Single by Vera Lynn with Frank Weir
- Released: October 1954
- Recorded: 1954
- Genre: Traditional popular music
- Label: Decca Records
- Songwriter(s): Gordon Melville Rees, Bob Howard and Eddie Calvert
- Producer(s): Frank Lee

Vera Lynn with Frank Weir singles chronology
| ""The Windsor Waltz"" (1953) | "My Son, My Son" (1954) | ""Who Are We"" (1956) |

= My Son, My Son =

"My Son, My Son" is a traditional popular music song written by Gordon Melville Rees, Bob Howard and Eddie Calvert in 1954. A recording of the song by Vera Lynn reached number one in the UK Singles Chart in November that year. It was Lynn's only UK number one hit on the official chart, a feat she achieved long after the period she became most associated with as the Forces' Sweetheart in World War II. However, there was no official singles sales chart in the UK at that time, so her recordings of songs which she has subsequently become more familiar with, such as her 1939 signature song, "We'll Meet Again", did not feature on any contemporary charts.

Earlier, in July 1952, she had reached number one on the U.S. Billboard chart with her recording of "Auf Wiederseh'n Sweetheart", making her the first British artist to achieve this milestone.

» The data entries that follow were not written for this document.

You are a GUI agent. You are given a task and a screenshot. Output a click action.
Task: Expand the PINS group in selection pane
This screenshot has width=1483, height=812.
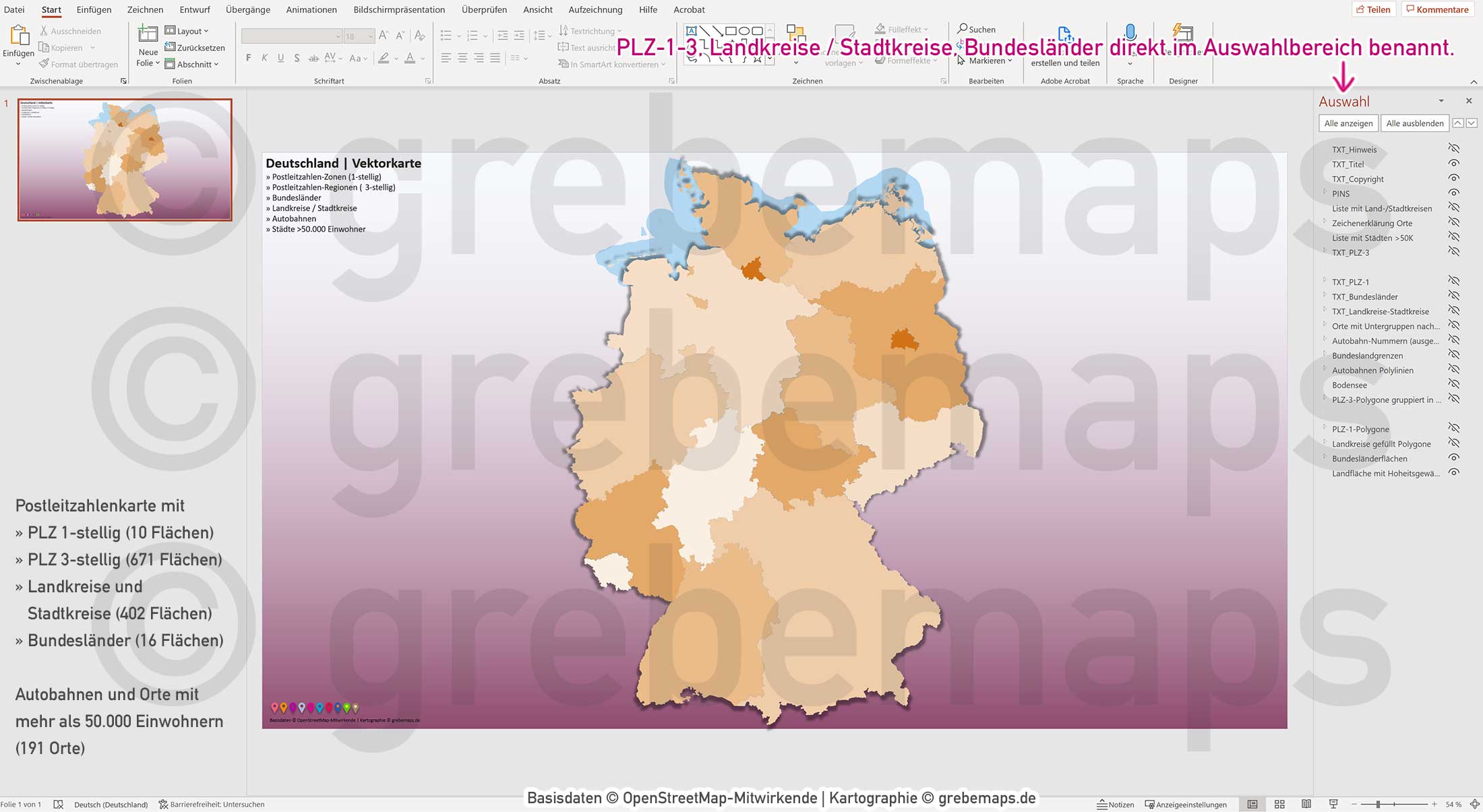[x=1325, y=193]
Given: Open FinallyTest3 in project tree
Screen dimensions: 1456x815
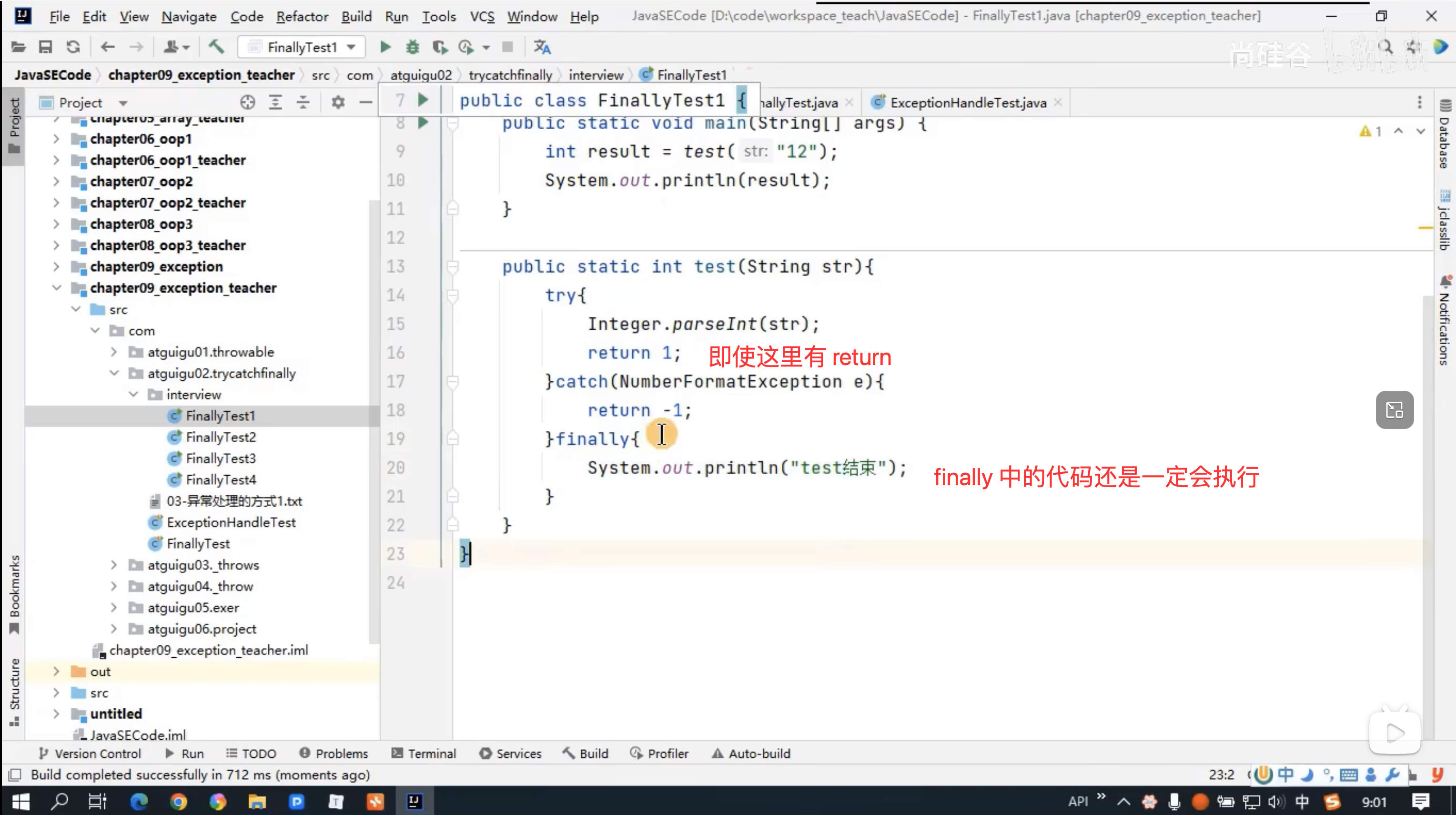Looking at the screenshot, I should point(221,458).
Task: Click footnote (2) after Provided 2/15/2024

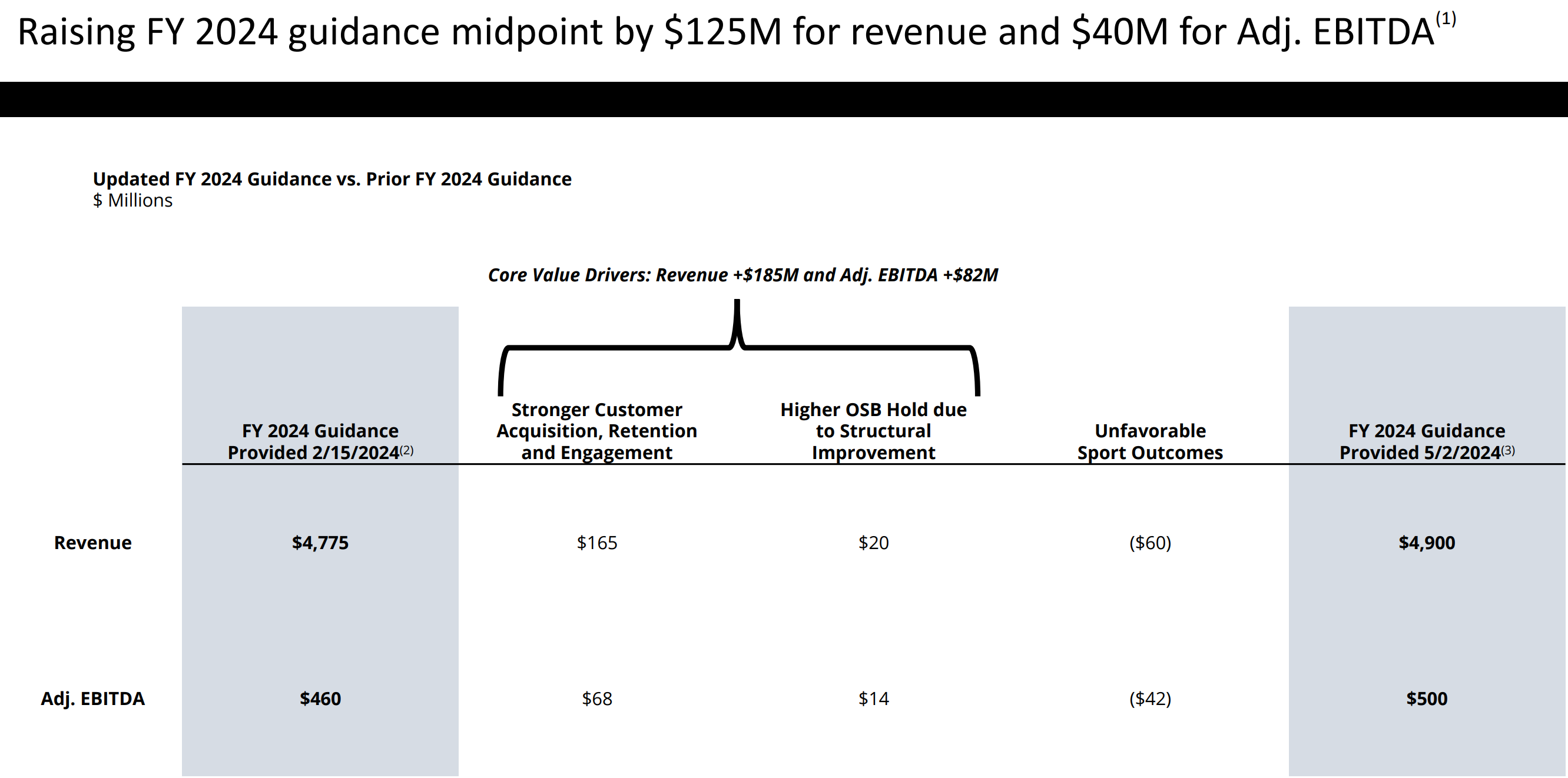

This was several months before the launch of the UK singles chart in November of that year, when it peaked at number 10; the song had, however, already reached number one on the UK's sheet music chart.

"My Son, My Son" was Lynn's fifth singles chart hit in the UK, following on from "Auf Wiederseh'n Sweetheart", "Forget-Me-Not", "The Homing Waltz" (all 1952) and "The Windsor Waltz" (1953).

Lynn's version of the song was produced by Frank Lee and released on Decca Records F.10372. The full credit on Lynn's record read 'Vera Lynn with Frank Weir, his Saxophone, his Orchestra and Chorus'. When the song topped the charts, co-writer Calvert became the second number-one recording star, after Mantovani, to write a number one hit for someone else.

A recording by Frankie Vaughan and Vocal Group with Geoff Love and his orchestra was made in London on September 19, 1954. It was released by EMI on the His Master's Voice label as catalog number B 10766.